§ Quoted passage
# Ibanez rg 7620



## rockintoeternity (Aug 6, 2004)

I am thinking about buying one of these as my first 7 string. I do have a question though: How does the neck compare to that of a 7420, which is the only 7 I have played. I loved the neck on that and was wondering about how it felt compared.
Thanks, 
Shadows


----------



## Digital Black (Aug 6, 2004)

I don't know the exact differences becaus eopnions seem to vary. I prefer the feel of my 7620's neck. I just feels like more time was put into it and the frets are flawless..


----------



## The Sleeper (Aug 6, 2004)

I've played both the 76 & 7420. The necks feel very similar to each other. The biggest differences between the two guitars is basically you get better hardware & pickups with the Japanese made 7620, and I presume that being made in Japan a little more care would have been excercised as far as quality control is concerned. But seeing as the 7620 is no longer made, finding an exceptionally clean one is getting harder by the day.

Catch ya later.............Joe


----------



## Chris (Aug 7, 2004)

Both have the Wizard 7 neck. I love the 7620 - it's like the RG550 of seven strings. Good sounding, rugged, utility guitar. Everyone should own one.


----------



## Digital Black (Aug 7, 2004)

My 7420 neck's construction is differnt. It has a bubunga strip on the back . My 7620 does not. To me, they do not feel identical though in eveyone's opnion they should be.


----------



## jacksonplayer (Aug 7, 2004)

They are both Japanese-made guitars, and I suspect the necks are similar. The 7620 was made from 1997-2000, and the 7420 from 2000-2002. During 2000, the 7620 also had the bubinga-striped neck (my 7620 is like this), as Ibanez converted all of the Wizard neck guitars that way during that year. The reason was to allow them to make the neck out of three pieces and prevent warpage--whereas the earlier necks were one-piece that had to be really high-quality wood to avoid warping. Supposedly the bubinga-striped necks are a little bit thinner than the one-pieces, but I'm not sure about that.

The only real differences between the 7620 and 7420 are the bridge and pickups:

7420: Ibanez pickups and cheapo Lo-TRS bridge

7620: DiMarzio "New 7" pickups and kickass Lo-Pro Edge bridge.

The only Korean-made RG7 guitar is/was the 7321, which you don't see very often.

Last weekend I bought a 7620 in the metallic grey nickel finish with the "Powder Cosmo" finished hardware--they only made those in that finish during 2000. An absolute kickass guitar--I've pretty much stopped playing my other 7 strings. When trying it out, I had a chance to compare it to a Universe that the store also had. The 7620 has a thinner neck and bigger 6100-type frets, but is not quite as bright or resonant as the Universe, which is an absolutely amazing guitar. But not worth $800 more than the 7620, which is what the store was asking in comparison. My 7620 has a darker, denser sound, which doesn't sing quite as much as the Universe, but has its own wonderful sound anyway.

§ Supplied data
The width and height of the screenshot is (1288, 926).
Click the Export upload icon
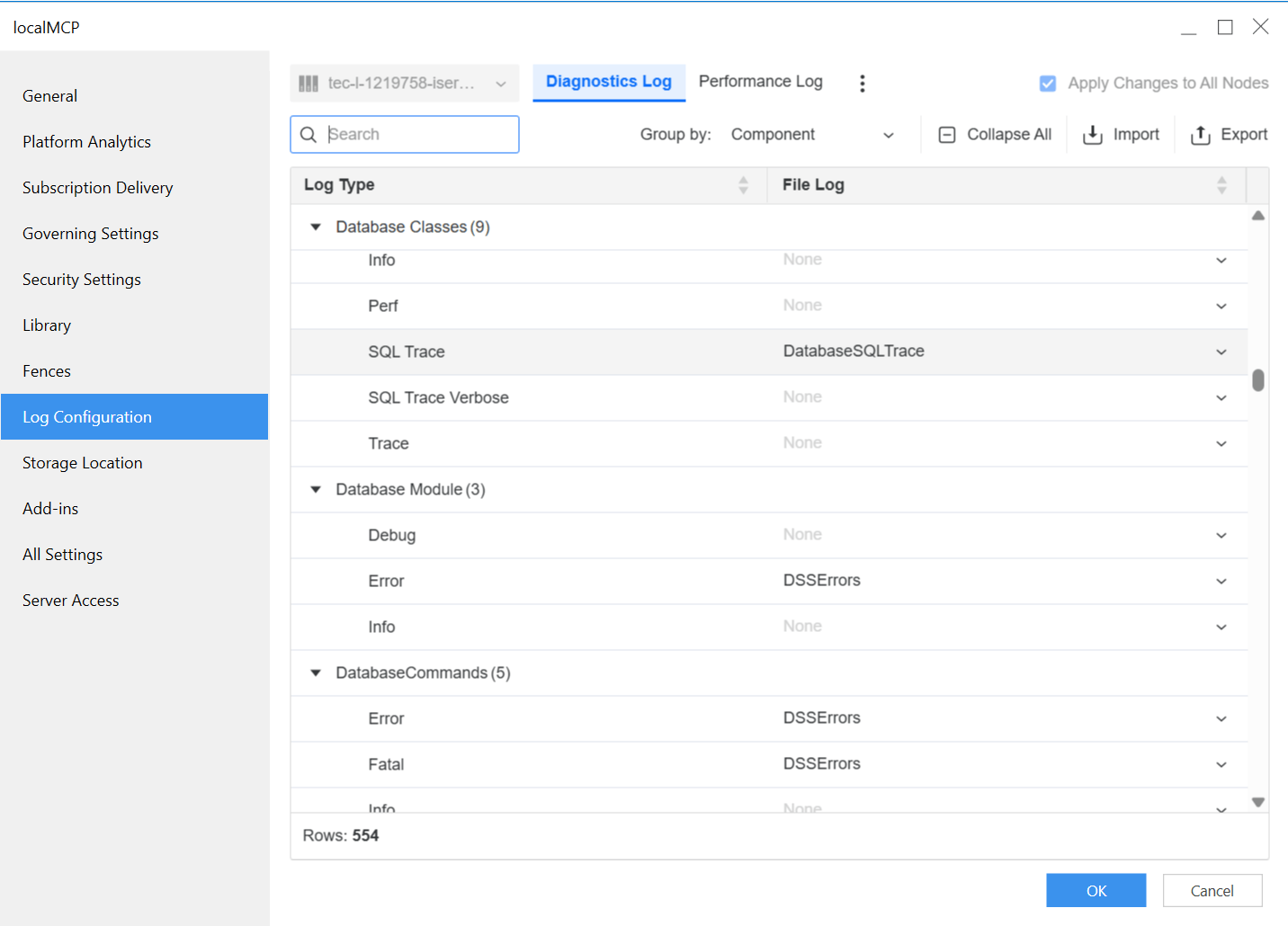click(x=1200, y=135)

§ What you need to do
a. Answer these questions from the Ibanez RG 7620 thread, one per line, marking each answer (i), (ii), (iii):
(i) Which seven-string model is the only one the first poster has played?
(ii) During which years was the 7620 made?
(iii) Which pickups does the 7620 have?
b. Condense the paragraph of the Ibanez RG 7620 thread that begins "They are both Japanese-made guitars" into a shorter version that keeps its main facts.
c. Reproduce the stretch of the Ibanez RG 7620 thread from "## Digital Black (Aug 6, 2004)" through "frets are flawless.." word for word.

§ Answers provided
a.
(i) The 7420.
(ii) 1997–2000.
(iii) DiMarzio "New 7" pickups.

b. Both guitars are Japanese-made, and their necks are probably similar. The 7620 was made from 1997 to 2000 and the 7420 from 2000 to 2002. In 2000, Ibanez switched all Wizard neck guitars, including the 7620, to a three-piece, bubinga-striped neck to prevent warpage. Earlier necks were one-piece and required very high-quality wood to avoid warping. The striped necks are reportedly slightly thinner, though the poster is not sure of this.

c.
## Digital Black (Aug 6, 2004)

I don't know the exact differences becaus eopnions seem to vary. I prefer the feel of my 7620's neck. I just feels like more time was put into it and the frets are flawless..